While on the surface this may seem like your typical Molten Man arc, there's actually more going on here. Though you might not catch it a first, Harry’s turn around from depressed and maniacal to happy and content is partially reversed here. His confidant and lover has become cold and refuses to use Harry’s shoulder to cry on. The last panel, which shows Harry standing in the ally by himself as Liz runs in the opposite direction and Spider-Man swings away, is telling. Harry’s two best friends are both leaving him in his time of need. While this plot line is powerful just in the way it ends this particular book, it also helps set up the next few issues which depicts Harry’s declining mental health. So once we see the return of the Green Goblin in Amazing Spider-Man #176, we have no other choice but to think that Harry is once again behind the mask.

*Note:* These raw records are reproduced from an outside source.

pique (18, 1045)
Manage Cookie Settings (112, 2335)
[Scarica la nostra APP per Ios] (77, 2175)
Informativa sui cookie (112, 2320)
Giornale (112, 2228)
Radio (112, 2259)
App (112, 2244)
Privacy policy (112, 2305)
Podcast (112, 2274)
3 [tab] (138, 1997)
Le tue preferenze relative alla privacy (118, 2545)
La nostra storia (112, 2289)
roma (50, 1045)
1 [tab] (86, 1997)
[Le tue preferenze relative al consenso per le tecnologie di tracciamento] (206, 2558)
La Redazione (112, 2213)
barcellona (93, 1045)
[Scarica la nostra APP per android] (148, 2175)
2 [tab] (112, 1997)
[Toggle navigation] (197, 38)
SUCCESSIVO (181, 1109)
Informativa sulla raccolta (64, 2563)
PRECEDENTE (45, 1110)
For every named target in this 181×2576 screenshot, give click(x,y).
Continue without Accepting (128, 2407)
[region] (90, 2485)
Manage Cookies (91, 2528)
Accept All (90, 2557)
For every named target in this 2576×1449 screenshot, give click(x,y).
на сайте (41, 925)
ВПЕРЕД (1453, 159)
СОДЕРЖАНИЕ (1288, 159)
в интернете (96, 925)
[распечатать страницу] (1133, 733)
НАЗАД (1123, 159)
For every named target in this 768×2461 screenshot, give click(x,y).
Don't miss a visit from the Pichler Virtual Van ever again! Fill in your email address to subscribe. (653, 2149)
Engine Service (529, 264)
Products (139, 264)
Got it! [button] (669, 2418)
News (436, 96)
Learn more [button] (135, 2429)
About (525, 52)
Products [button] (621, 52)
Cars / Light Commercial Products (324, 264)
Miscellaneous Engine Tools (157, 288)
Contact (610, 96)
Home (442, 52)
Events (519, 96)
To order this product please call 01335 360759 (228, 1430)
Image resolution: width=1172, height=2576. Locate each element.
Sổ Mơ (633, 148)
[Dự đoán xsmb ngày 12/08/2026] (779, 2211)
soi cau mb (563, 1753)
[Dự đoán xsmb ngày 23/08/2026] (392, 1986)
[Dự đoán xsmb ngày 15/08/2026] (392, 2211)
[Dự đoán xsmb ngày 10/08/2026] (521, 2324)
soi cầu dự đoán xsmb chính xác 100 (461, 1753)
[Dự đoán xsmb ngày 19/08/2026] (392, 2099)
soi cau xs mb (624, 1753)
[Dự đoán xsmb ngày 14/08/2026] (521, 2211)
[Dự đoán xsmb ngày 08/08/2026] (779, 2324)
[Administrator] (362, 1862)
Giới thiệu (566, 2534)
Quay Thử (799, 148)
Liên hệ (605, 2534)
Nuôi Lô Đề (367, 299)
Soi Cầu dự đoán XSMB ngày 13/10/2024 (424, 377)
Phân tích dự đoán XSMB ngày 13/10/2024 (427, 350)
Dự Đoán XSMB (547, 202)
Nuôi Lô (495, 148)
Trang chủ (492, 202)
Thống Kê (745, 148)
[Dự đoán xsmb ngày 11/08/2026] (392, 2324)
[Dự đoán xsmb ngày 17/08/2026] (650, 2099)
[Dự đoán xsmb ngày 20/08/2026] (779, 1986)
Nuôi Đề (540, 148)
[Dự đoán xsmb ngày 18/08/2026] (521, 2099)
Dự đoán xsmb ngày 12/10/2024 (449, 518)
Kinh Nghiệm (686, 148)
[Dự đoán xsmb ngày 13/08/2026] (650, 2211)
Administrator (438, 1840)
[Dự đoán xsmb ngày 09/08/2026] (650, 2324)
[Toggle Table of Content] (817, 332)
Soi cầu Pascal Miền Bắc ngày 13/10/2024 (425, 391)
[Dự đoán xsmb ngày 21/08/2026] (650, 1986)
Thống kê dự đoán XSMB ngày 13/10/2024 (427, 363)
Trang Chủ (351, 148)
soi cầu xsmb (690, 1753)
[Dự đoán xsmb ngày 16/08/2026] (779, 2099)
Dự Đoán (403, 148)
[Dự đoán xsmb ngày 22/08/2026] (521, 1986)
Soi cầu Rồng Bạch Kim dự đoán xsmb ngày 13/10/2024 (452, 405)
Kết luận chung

Apart from the Harry/Liz dynamic, we don’t get a lot of other exciting subplots going on during this two part arc. The Molten Man is a great villain, but his motives and actions are the same here as they were when Gerry Conway made the connection between Raxton and Liz three years prior. Still the fight scenes and art by the ever exceptional Ross Andru are fantastic. It’s also always fun to see a knock-down-drag-out between Spider-Man and a flame engulfed Molten Man. Upon his next appearance in Spectacular Spider-Man #63, the Molten Man’s molten properties would get extinguished. This would eventually lead to a nicer Mark Raxton in the future.
There’s nothing super memorable here, but there are a lot of nice touches. It’s certainly one of the better Len Wein ASM arcs in my opinion.